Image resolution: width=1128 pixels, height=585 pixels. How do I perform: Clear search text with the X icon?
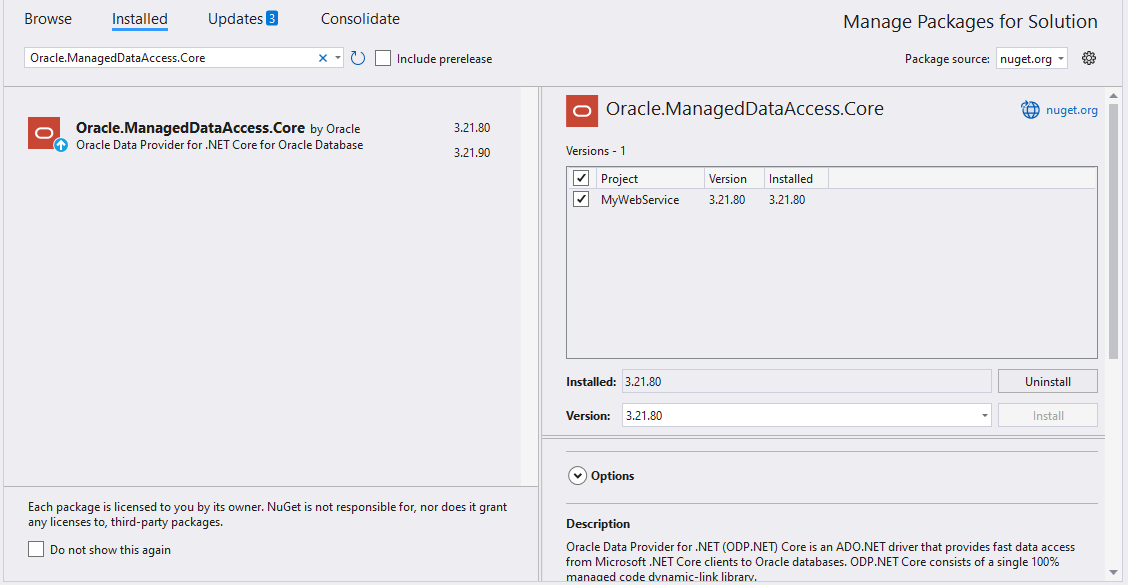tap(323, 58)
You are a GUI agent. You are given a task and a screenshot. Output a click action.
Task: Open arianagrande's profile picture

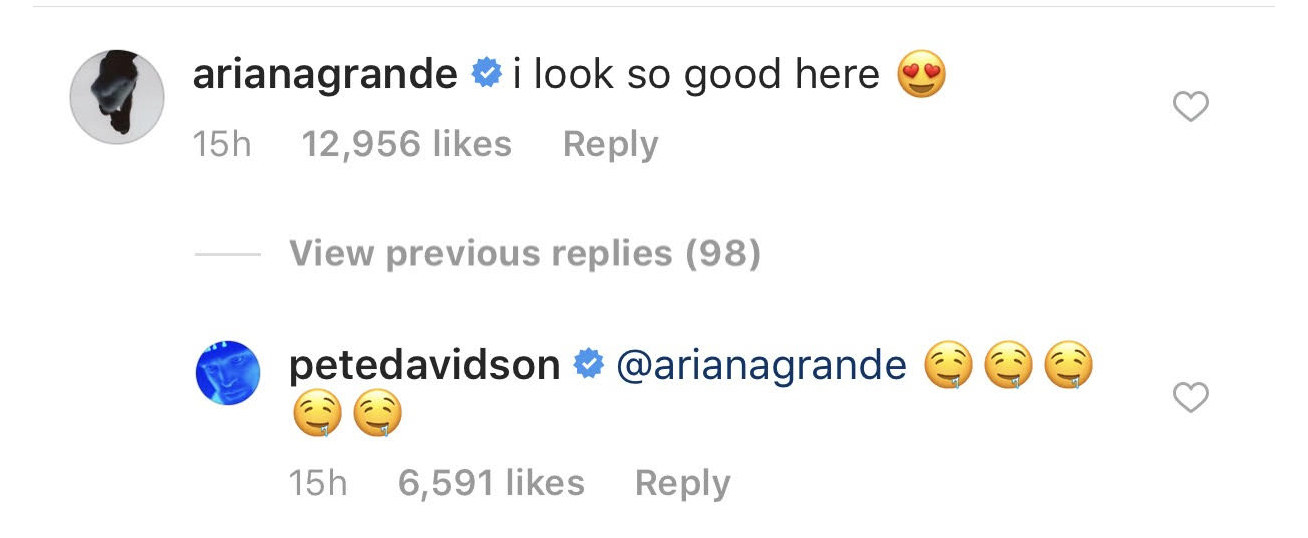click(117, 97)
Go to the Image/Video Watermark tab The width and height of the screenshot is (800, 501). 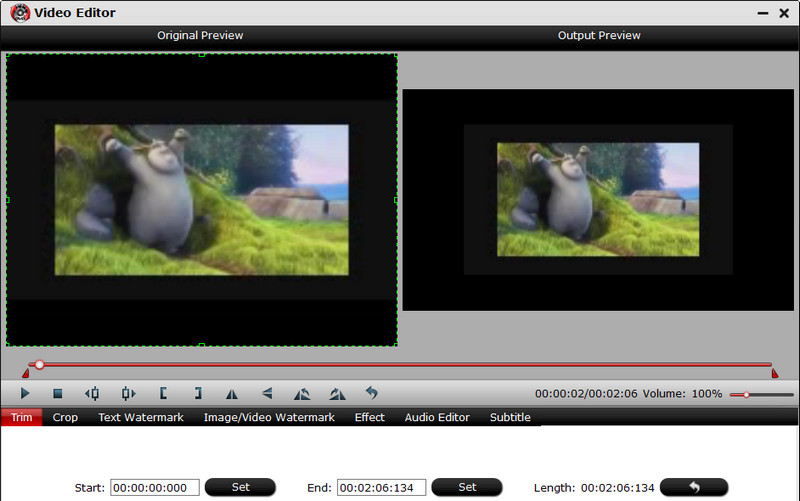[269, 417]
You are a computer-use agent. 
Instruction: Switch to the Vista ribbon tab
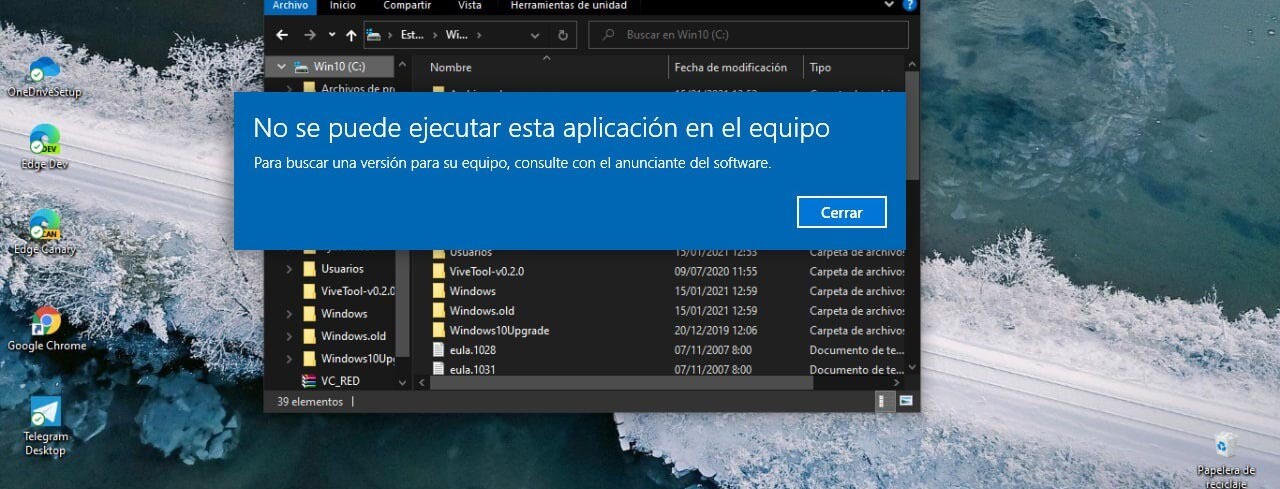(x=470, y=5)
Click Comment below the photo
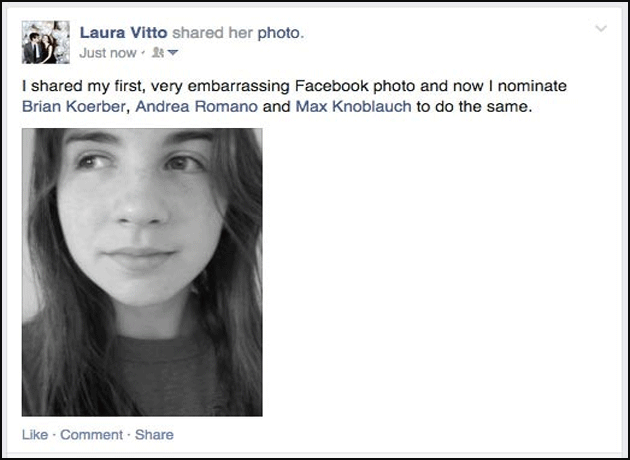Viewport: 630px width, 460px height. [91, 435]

◆ **WHAT TO DO**
Repeat the entries word for word, from the first line through the line containing "tap(323, 58)", including both of those lines. Leave out the pictures.

◆ **FULL OUTPUT**
Image resolution: width=1128 pixels, height=585 pixels. How do I perform: Clear search text with the X icon?
tap(323, 58)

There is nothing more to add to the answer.